Some call it “Vitamin V”.  Others refer to it as “Pirate Water” or “Mono-Polka”.  One writer penned his thoughts on the above thusly:  “It seems to punch a hole directly in the subconscious, setting of off gestures and facial expressions.  It menaces and it chastises, it demands sacrifices.  It is both a catalyst of procreation and its scourge.  In short, vodka is the Russian god.”  While “Vegas Water” is odorless, tasteless, and colourless, Victor Erofeyev’s overproof prose about vodka certainly isn’t.  And while vodka is certainly clear, its origin is little fuzzier.  Was it first created in Russia?  Poland?  Eastern Europe most probably. 
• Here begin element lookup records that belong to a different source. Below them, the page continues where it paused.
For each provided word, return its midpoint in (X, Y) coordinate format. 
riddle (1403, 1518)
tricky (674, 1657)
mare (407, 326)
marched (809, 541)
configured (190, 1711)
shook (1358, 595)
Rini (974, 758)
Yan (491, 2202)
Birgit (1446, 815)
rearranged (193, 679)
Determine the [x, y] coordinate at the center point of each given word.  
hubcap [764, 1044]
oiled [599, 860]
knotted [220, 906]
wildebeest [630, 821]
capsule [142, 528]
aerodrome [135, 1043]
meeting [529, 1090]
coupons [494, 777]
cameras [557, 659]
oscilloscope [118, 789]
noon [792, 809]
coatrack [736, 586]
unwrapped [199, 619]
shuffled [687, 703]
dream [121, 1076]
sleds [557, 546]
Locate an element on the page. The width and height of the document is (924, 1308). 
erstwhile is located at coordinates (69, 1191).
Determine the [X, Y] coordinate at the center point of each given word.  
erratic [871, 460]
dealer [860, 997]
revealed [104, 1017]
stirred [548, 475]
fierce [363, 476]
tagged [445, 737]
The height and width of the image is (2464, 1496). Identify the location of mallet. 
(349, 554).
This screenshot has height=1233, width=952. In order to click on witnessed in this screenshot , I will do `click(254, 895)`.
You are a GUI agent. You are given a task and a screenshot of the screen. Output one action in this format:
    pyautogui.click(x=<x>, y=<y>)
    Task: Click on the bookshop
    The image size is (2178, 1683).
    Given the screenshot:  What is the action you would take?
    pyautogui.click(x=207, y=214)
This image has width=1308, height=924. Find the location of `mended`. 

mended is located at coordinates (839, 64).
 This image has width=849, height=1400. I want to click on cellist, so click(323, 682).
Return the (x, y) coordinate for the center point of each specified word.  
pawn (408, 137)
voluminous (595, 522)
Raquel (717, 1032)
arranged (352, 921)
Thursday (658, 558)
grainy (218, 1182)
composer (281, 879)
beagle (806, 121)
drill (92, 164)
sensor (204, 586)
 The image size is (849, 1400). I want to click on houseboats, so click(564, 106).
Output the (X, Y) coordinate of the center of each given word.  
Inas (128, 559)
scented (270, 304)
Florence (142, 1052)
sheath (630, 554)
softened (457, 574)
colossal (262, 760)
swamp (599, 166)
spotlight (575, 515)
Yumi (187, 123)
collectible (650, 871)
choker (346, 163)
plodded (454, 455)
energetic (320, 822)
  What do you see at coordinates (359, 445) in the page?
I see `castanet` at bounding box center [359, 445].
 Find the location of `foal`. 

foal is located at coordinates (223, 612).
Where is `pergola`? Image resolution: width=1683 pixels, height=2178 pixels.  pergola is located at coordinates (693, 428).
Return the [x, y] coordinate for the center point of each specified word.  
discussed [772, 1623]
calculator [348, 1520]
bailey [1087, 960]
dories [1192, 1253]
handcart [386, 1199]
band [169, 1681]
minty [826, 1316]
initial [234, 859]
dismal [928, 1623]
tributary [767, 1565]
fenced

Vodka is one of the most popular types of spirits in the world.  Vodka itself may say “the most”.  Last year in Canada, vodka sales totalled 1.5 billion dollars.  Whether you enjoy it in Moscow Mule or Cosmopolitan or enjoy it chilled out of the freezer, try adding some of these neat facts to your vodka.

 Just Like Whisky

Whisky comes from Uisgue Beatha – Gaelic for Water of Life.  Vodka is derived from “voda” – which is Russian for “water”.

.2 Degrees of Separation

Scotch whisky can be distilled to a maximum of 94.8%.  Vodka is distilled at 95% or higher.

Keep The Change.

The world’s most expensive vodka is the aptly named Billionaire Vodka.  One bottle will set you bank account back 3.7 million dollars.  But it does get delivered to you by a begloved, heat-packing courier.

I Don’t Know If I Wood.

In vodka’s infancy, vodka was regularly made with wood alcohol and then sold in buckets.

Can’t Have Gluten?

Don’t put that empty glass away just yet.  There are many vodkas made from corn or potatoes.  The result – a gluten free pour.  Cheers.

Shaken, Not Stirred.

Bond’s Vesper martini is best enjoyed in the former as shaking it releases more antioxidants.

The Pyotr Principle.

He was born a poor-as-dirt Russian serf.  But his fortune literally changed when he started his vodka company in 1864.  Now his vodka sold in 130 countries.  Here’s to Pyotr Arenievich Smirnov.

4, Konnogvardeisky Boulevard.

That’s the address for the Museum of Russian Vodka.  Really – it’s a thing.